[SUPPLIED ENTRIES]
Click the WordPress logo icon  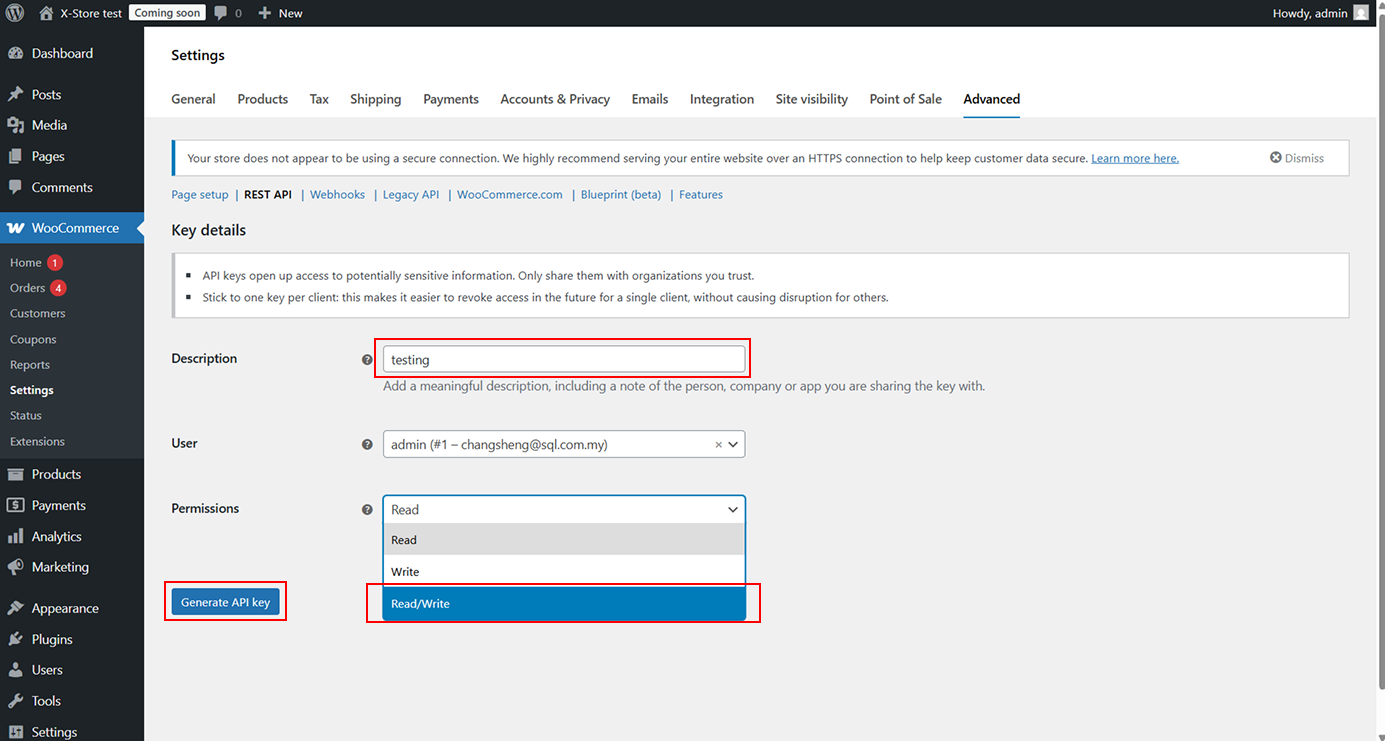pyautogui.click(x=15, y=13)
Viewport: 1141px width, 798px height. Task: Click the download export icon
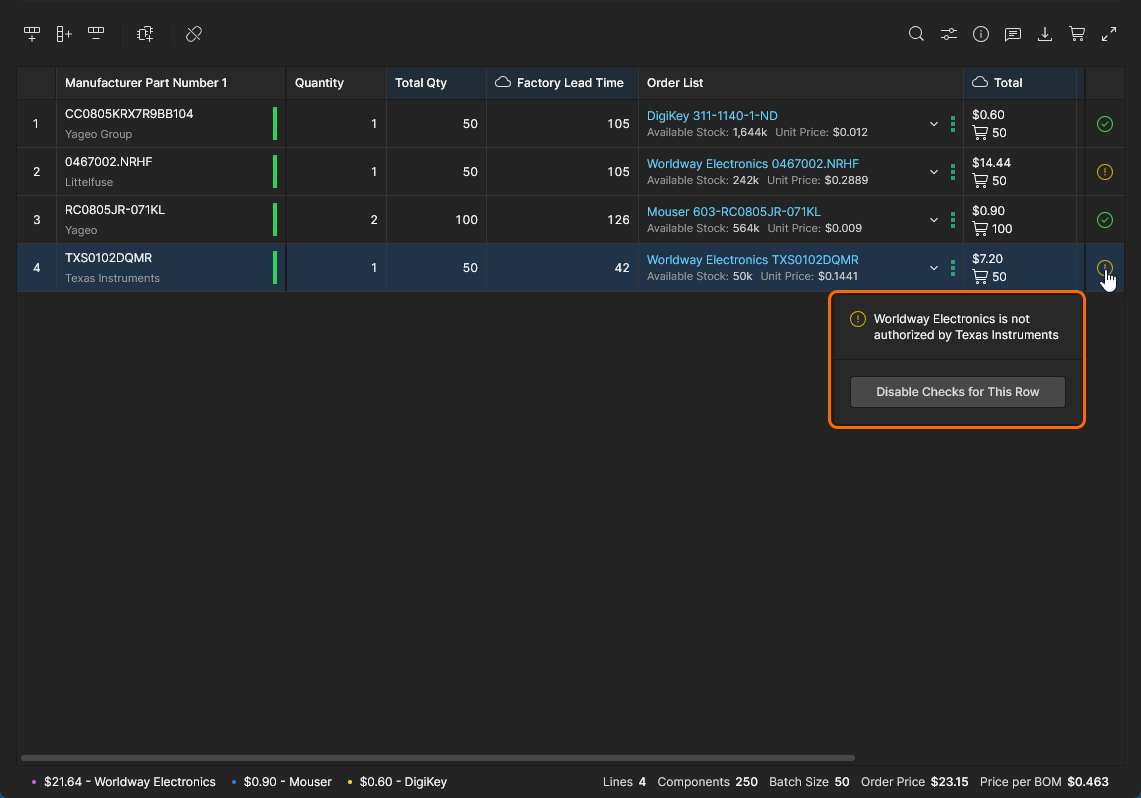tap(1045, 34)
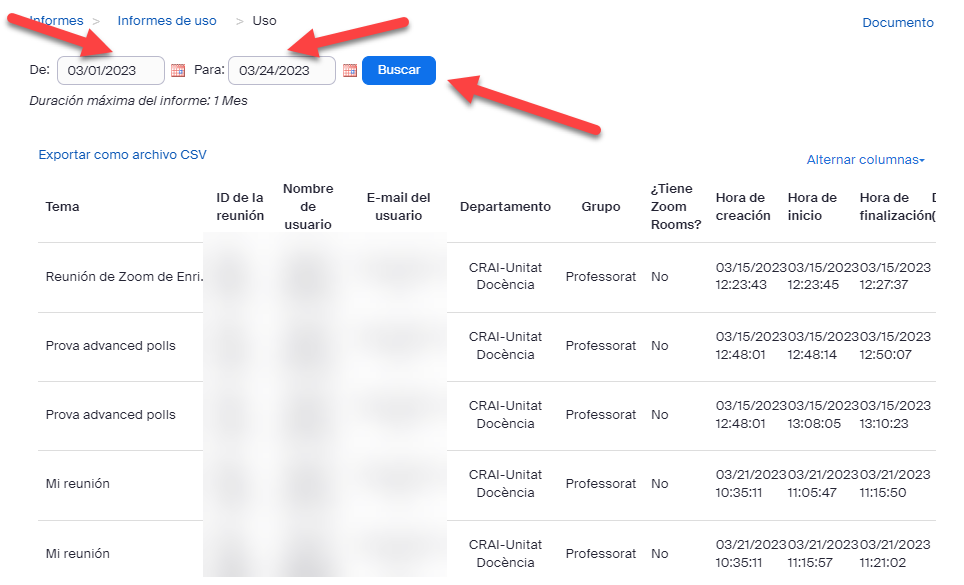
Task: Select the first Mi reunión row
Action: coord(78,484)
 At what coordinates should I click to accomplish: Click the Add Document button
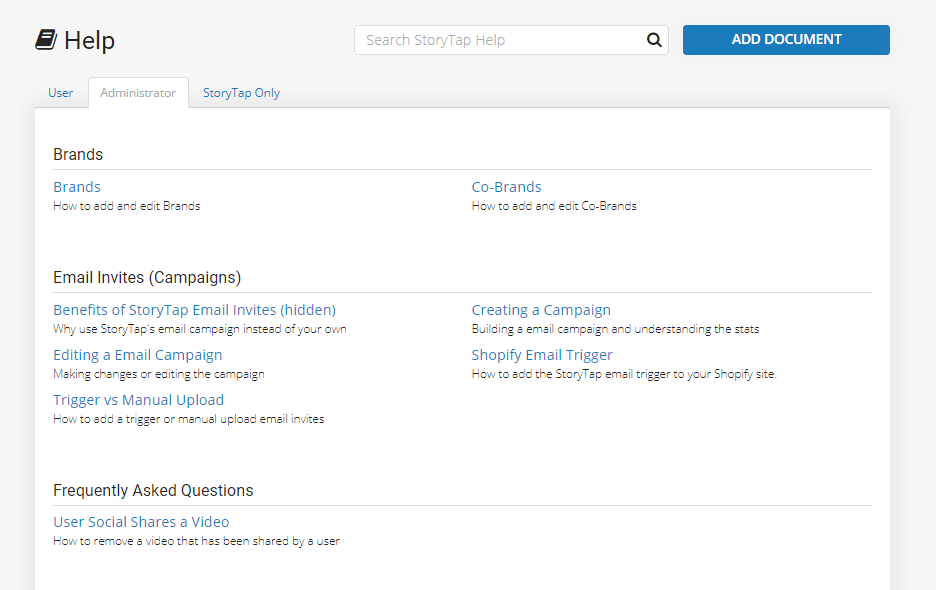pyautogui.click(x=786, y=40)
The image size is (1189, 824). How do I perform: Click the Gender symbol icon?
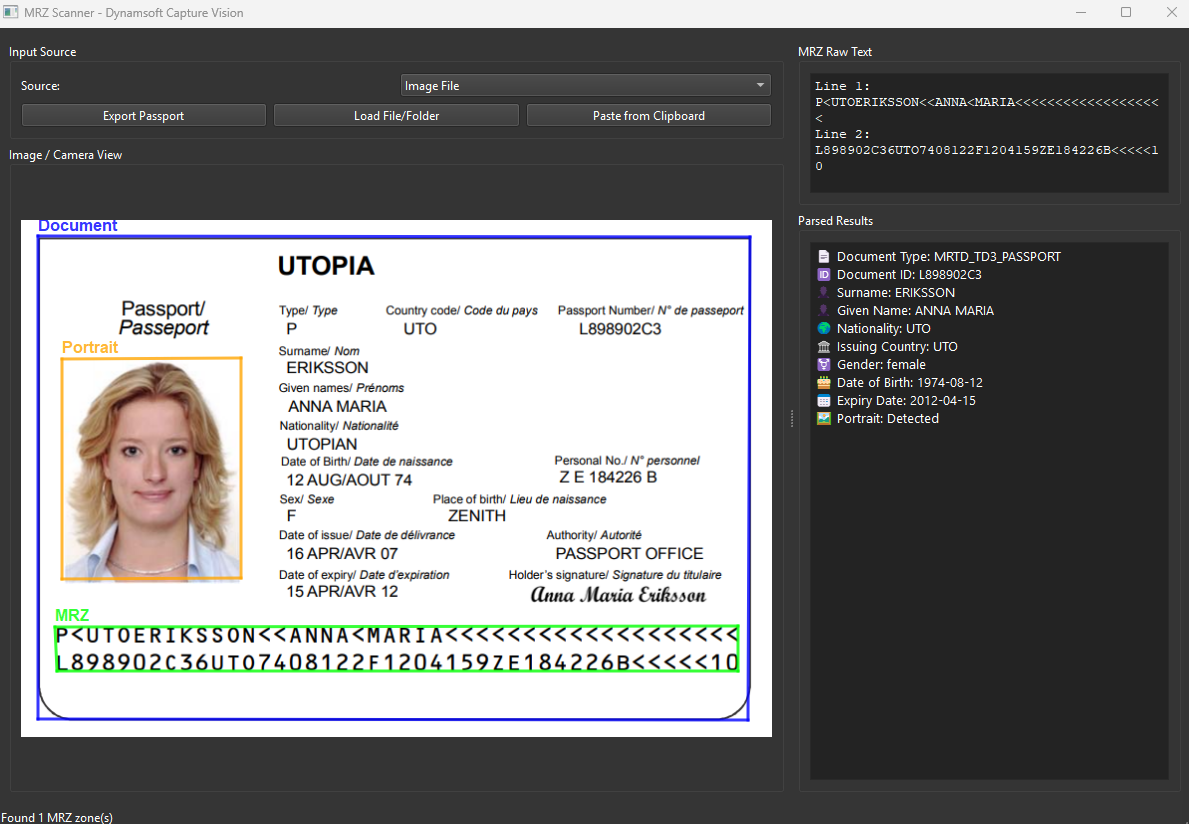pyautogui.click(x=822, y=364)
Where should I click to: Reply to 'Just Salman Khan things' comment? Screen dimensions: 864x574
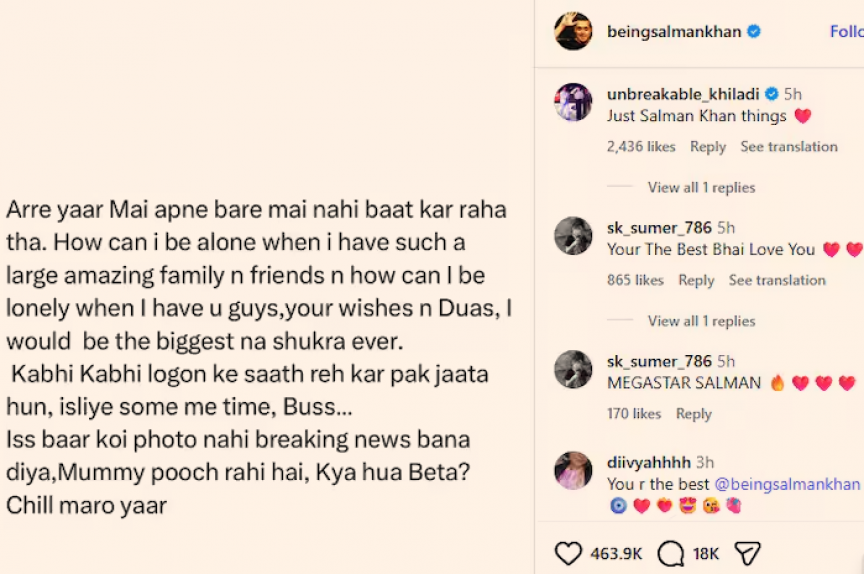708,147
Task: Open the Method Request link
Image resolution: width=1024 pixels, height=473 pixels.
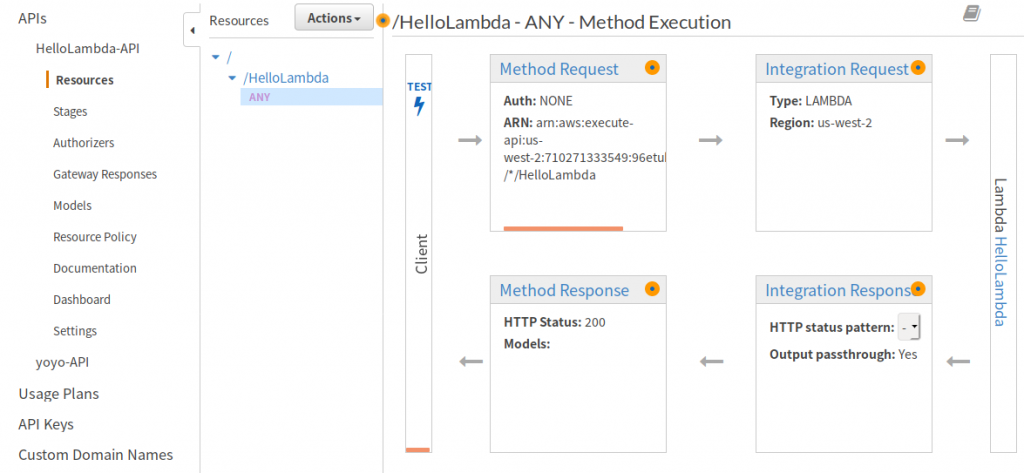Action: 559,69
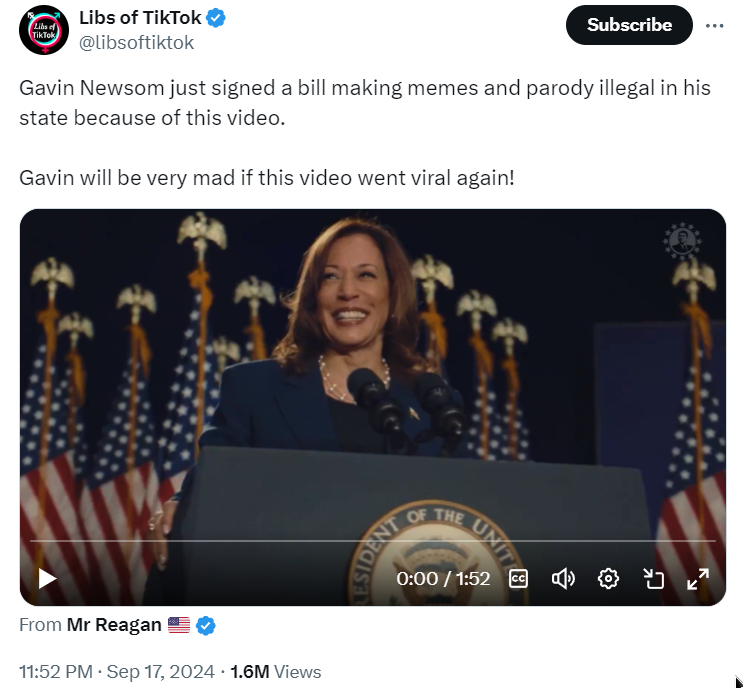The image size is (747, 692).
Task: Seek on the video progress bar
Action: tap(372, 541)
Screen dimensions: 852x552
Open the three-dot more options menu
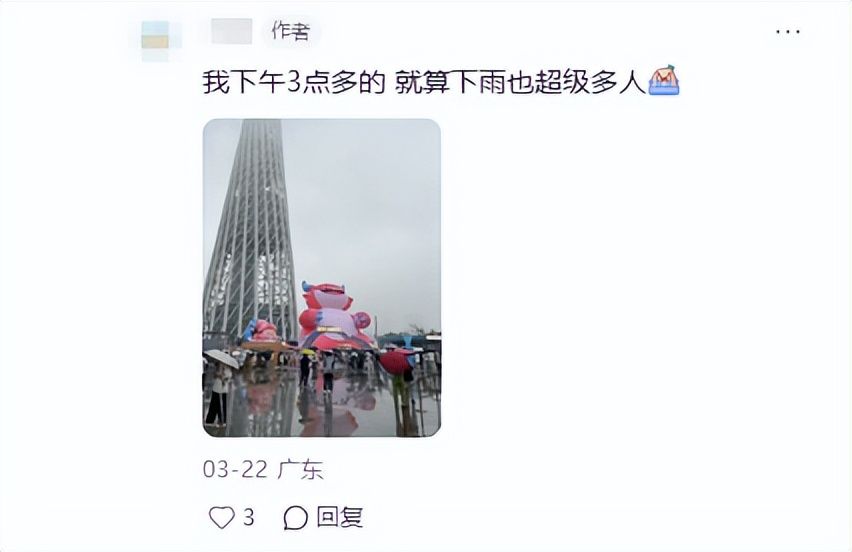tap(787, 32)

[WRITTEN TASK] Quote the rows from the line with "The image size is (1189, 824)." through the end of the rows, word for word, leaving out the pictures.

[EXERCISE SOLUTION]
The image size is (1189, 824). How do I perform: Click the Gender symbol icon?
pyautogui.click(x=822, y=364)
Where should I click to: Reply to 'Just Salman Khan things' comment? Screen dimensions: 864x574
708,147
Task: Open the Method Request link
Image resolution: width=1024 pixels, height=473 pixels.
Action: 559,69
The image size is (747, 692).
Task: Seek on the video progress bar
Action: tap(372, 541)
Screen dimensions: 852x552
Open the three-dot more options menu
tap(787, 32)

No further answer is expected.